METHODS: A 28-year-old male presented as a transfer from an outside facility with a tourniquet in place approximately three hours after near-total amputation of his distal left forearm with a miter saw (MESS 7). He had no neuromuscular function, no arterial Doppler signals, transection of the radial and ulnar bones, and a volar skin bridge was the only tissue keeping the hand attached. Orthopedic Surgery performed a volar fixation of the radial and ulnar fractures while the greater saphenous vein was harvested by the Vascular Surgery team. A radial-radial artery bypass was then performed as this is where there was soft tissue coverage providing retrograde flow to the ulnar that was ligated. No identified venous outflow was seen. He returned to the OR for subsequent staged reconstructions of the tendons and nerves.
RESULTS: The multi-disciplinary trauma, orthopedic, and vascular surgery teams worked together along with rehab medicine. The patient is over one year post-injury and has been followed with duplex every 3 months. He takes 81mg of aspirin and a statin daily. He regained full composite fist formation in active and passive motion at approximately four months post injury and sensation in the median nerve distribution by 6 months.
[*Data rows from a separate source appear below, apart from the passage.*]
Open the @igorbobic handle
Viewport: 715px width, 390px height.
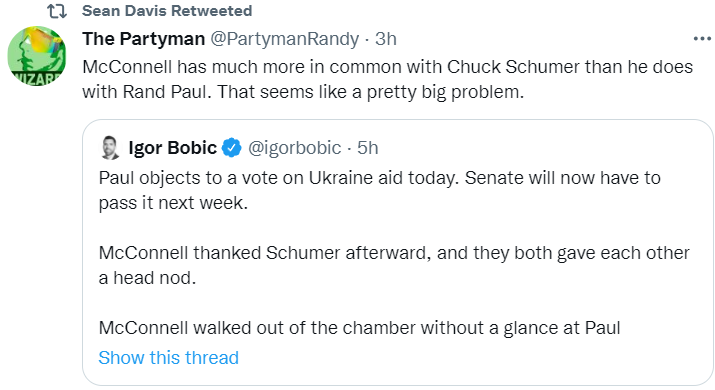(x=295, y=148)
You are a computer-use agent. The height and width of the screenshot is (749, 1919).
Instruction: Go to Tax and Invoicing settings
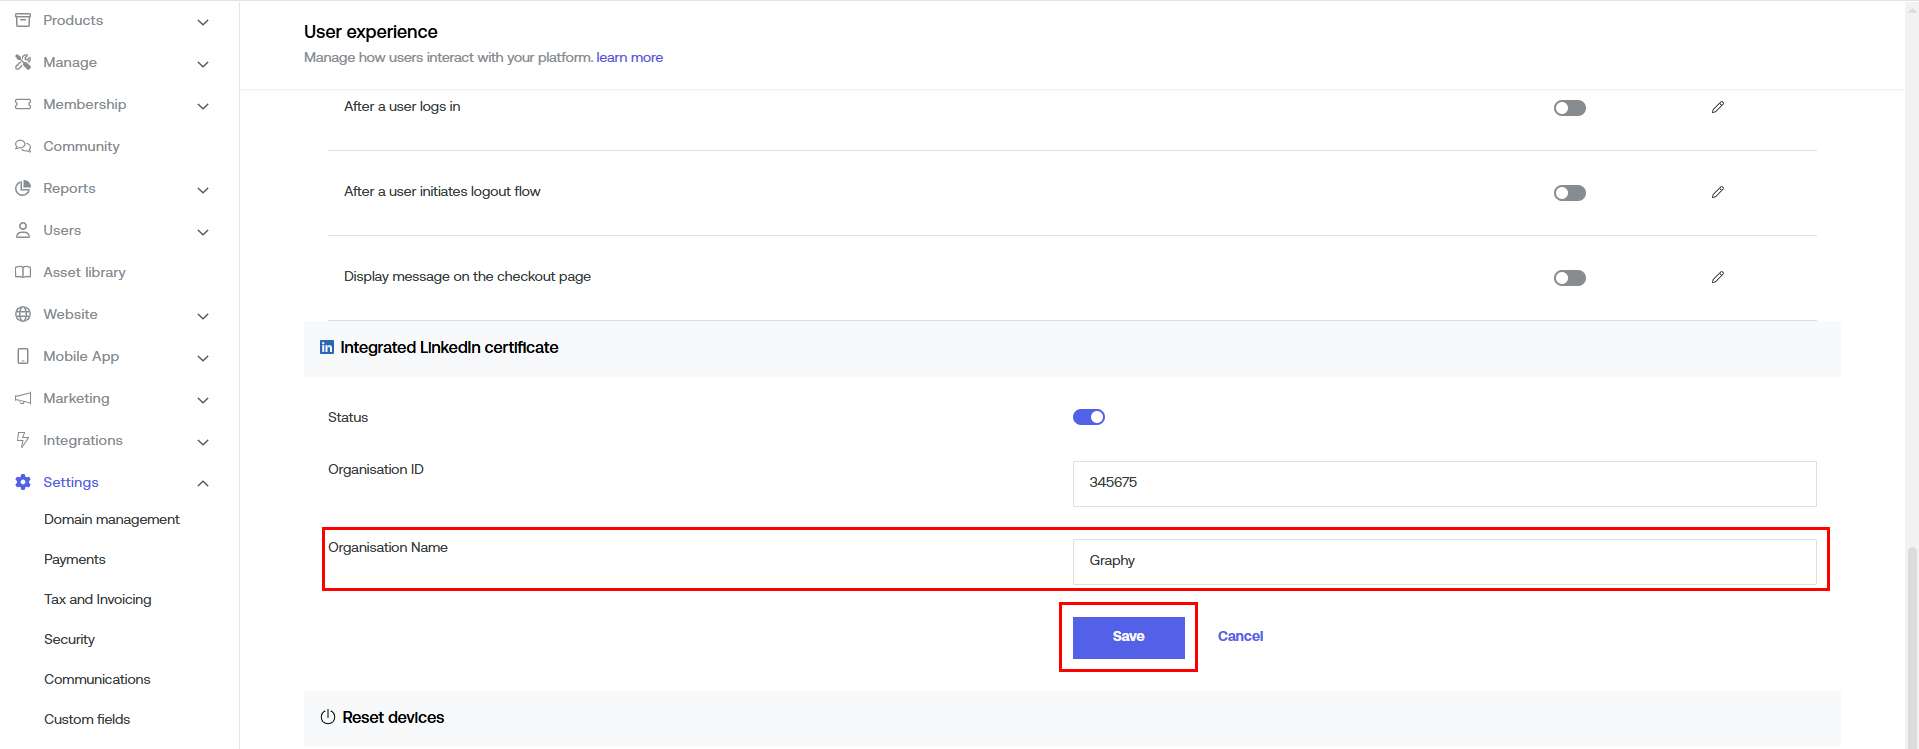(x=98, y=599)
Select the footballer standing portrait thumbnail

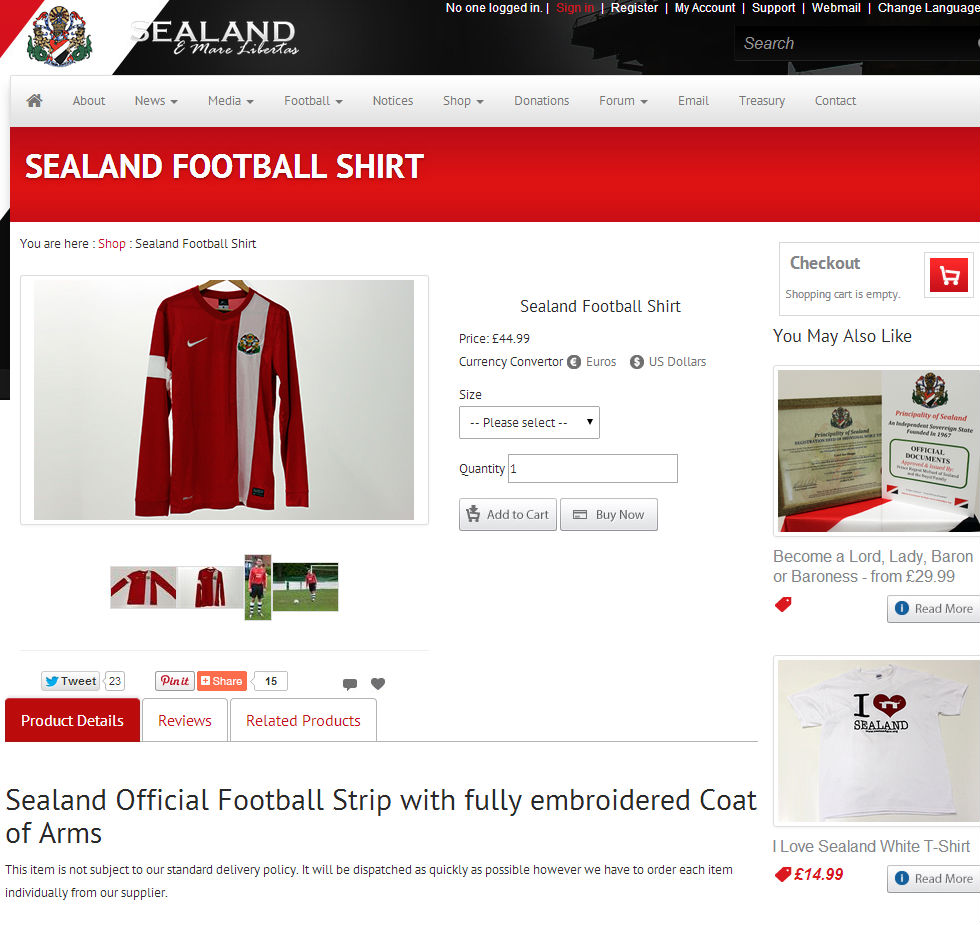click(258, 587)
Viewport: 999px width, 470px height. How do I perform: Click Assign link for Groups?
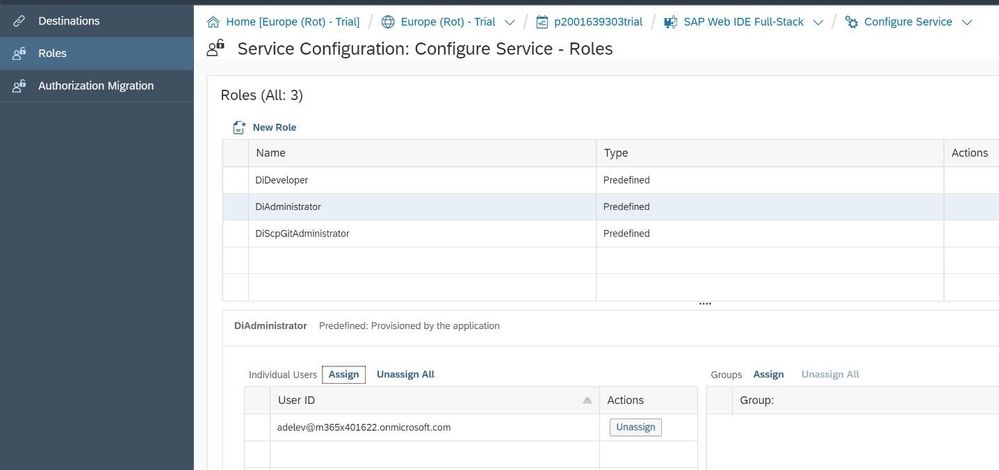pyautogui.click(x=768, y=375)
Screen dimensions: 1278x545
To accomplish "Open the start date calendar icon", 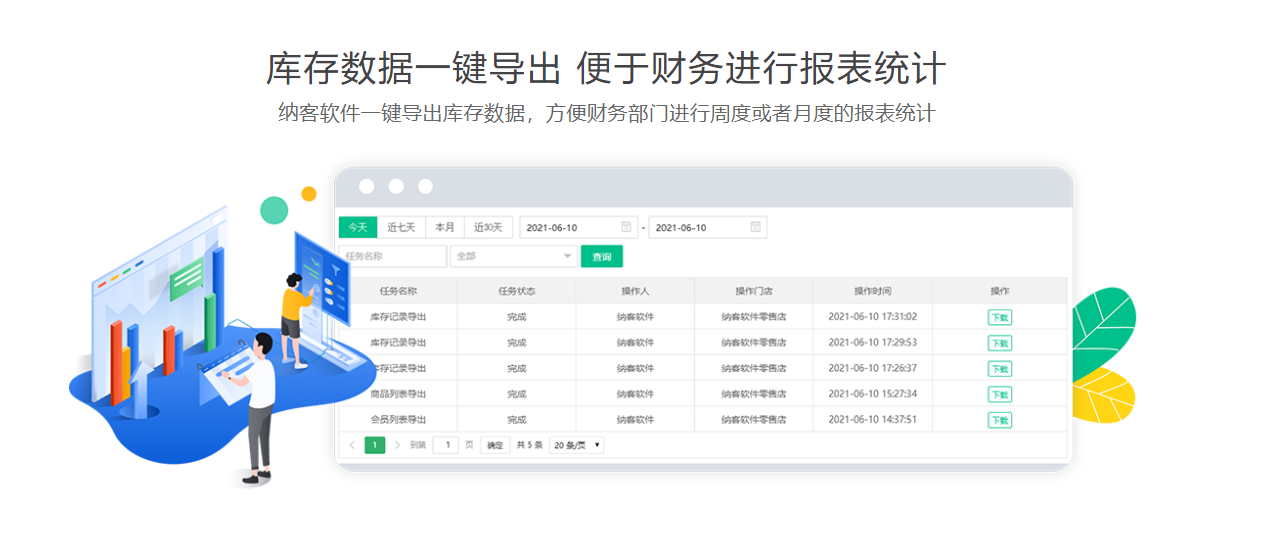I will (x=626, y=227).
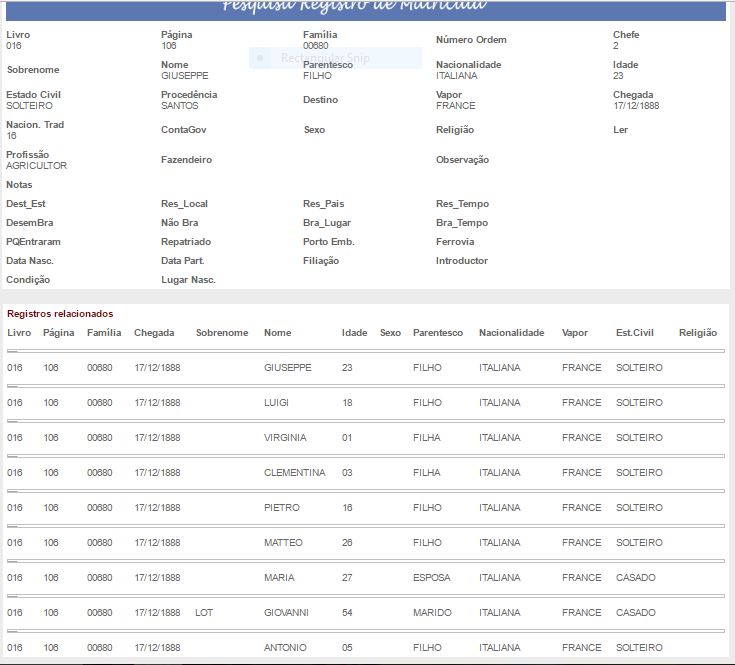Click the Registros relacionados heading
Image resolution: width=735 pixels, height=665 pixels.
point(60,313)
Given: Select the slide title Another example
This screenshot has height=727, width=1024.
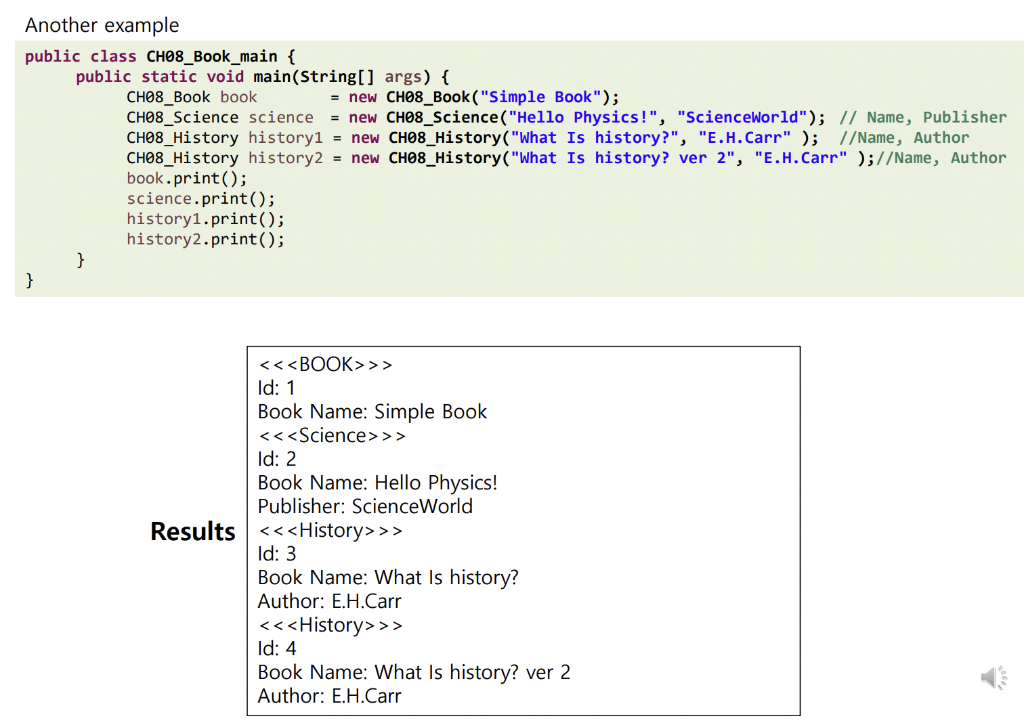Looking at the screenshot, I should coord(103,24).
CONCLUSIONS: A MESS score of 7 is a guideline for consideration of amputation, but these scoring platforms were originally designed for legs. The arms have a smaller muscle mass and a more robust collateral circulation that is more resistant to ischemia (12 hours in the arm versus 6 hours in the leg) secondary to the profunda brachii and high radial artery variants. With the poor results of prosthesis options for arms, despite the score, attempts at limb salvage should be attempted, even if ideal situations such as named venous drainage doesn't exist.